Brigadier-General EWING,

Kansas City, Mo.:

From last accounts which I sent you, I infer that Shelby is not going to fort Scott, and that the guerrillas from your district and General Brown's have joined him. He is evidently concentrating all the force he can raise for a blow somewhere. We must concentrate force enough to beat him, and attack him as soon as possible. When he scatters, we will have to do the same. I think you should concentrate at least 1,000 men in the southern part of your district, and move upon Shelby, if he comes within reach. If your force can join General Brown's so much the better. He was at Clinton, in Henry County, to-day. According to last returns, Fort Scott is strong to resist any attack Shelby can make.

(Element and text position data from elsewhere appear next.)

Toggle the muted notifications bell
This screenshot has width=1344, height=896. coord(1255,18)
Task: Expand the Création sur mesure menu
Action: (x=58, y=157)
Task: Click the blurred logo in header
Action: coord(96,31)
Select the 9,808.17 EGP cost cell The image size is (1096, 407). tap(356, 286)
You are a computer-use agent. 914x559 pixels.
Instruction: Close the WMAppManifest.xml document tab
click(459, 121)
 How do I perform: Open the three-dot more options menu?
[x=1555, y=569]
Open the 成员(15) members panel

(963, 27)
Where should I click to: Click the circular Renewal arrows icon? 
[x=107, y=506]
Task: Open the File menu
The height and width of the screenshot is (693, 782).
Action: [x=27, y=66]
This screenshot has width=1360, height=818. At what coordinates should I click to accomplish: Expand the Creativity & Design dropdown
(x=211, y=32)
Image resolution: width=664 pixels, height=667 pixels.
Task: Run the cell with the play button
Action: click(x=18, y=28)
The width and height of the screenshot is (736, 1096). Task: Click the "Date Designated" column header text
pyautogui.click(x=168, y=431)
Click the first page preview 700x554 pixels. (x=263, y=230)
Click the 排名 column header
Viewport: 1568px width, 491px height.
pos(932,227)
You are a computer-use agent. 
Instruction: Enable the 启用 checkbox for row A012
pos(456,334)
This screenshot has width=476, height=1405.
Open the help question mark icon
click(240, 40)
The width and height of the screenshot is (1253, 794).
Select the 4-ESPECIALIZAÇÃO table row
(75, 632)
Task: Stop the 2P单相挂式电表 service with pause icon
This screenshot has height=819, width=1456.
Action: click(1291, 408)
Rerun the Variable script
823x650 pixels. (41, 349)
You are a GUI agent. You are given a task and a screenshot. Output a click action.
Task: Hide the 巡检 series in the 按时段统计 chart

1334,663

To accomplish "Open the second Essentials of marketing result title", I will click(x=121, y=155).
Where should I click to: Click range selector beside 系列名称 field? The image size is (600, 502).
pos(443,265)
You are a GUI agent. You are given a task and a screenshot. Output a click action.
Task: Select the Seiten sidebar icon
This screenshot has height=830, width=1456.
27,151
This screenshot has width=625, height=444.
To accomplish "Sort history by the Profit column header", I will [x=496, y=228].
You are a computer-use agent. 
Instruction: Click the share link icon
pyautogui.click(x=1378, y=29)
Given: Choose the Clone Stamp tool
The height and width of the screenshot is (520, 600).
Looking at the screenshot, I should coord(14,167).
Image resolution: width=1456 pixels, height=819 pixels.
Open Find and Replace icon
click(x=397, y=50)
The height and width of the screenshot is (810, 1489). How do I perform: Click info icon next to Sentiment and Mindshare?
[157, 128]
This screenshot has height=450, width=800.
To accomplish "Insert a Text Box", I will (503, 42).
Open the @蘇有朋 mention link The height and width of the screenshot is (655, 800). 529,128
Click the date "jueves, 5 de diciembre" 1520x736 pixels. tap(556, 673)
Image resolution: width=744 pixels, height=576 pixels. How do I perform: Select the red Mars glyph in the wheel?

Milwaukee, Wis., October 6, 1863

Major General H. W. HALLECK,

General-in-Chief, Washington, D. C.:

GENERAL: Dispatches from General Sully, dated September 19, have been received. He reports that he is about to hold a council with the largest of the bands of the hostile Sioux north and east of the Missouri River, who earnestly desire to make peace. The Blackfeet also have sued to him for peace. It is very easy now to make peace with all the hostile Indians, but, in my judgment, hardly judicious, until they have been further punished and humiliated by an active cavalry campaign next season, from the Upper Missouri. As such a campaign will be conducted wholly on the south side of the Missouri River, it should properly be directed from Saint Louis. Indian hostilities and military operations against hostile Indians have been transferred by this summer's campaign so far to the northwest that neither Saint Paul nor Milwaukee is a proper point from which to direct them. Saint Louis is the place from which supplies of every description must be drawn, and as it has direct and constant communication with the Upper Missouri and with the regions south of that river, it is the proper point for the headquarters of a military department conducting such operations.

I am, general, respectfully, your obedient servant,


Major-General, Commanding.



Milwaukee, Wis., October 6, 1863.

Captain M. J. Asch, aide-de-camp, is assigned to duty as chief of cavalry on the staff of the major-general commanding.

The commander of each district will select, subject to the approval of the commander of the department, a competent officer to act as chief of cavalry on his staff.

The names of officers so selected will be forwarded without delay to department headquarters, for the approval of the commanding general.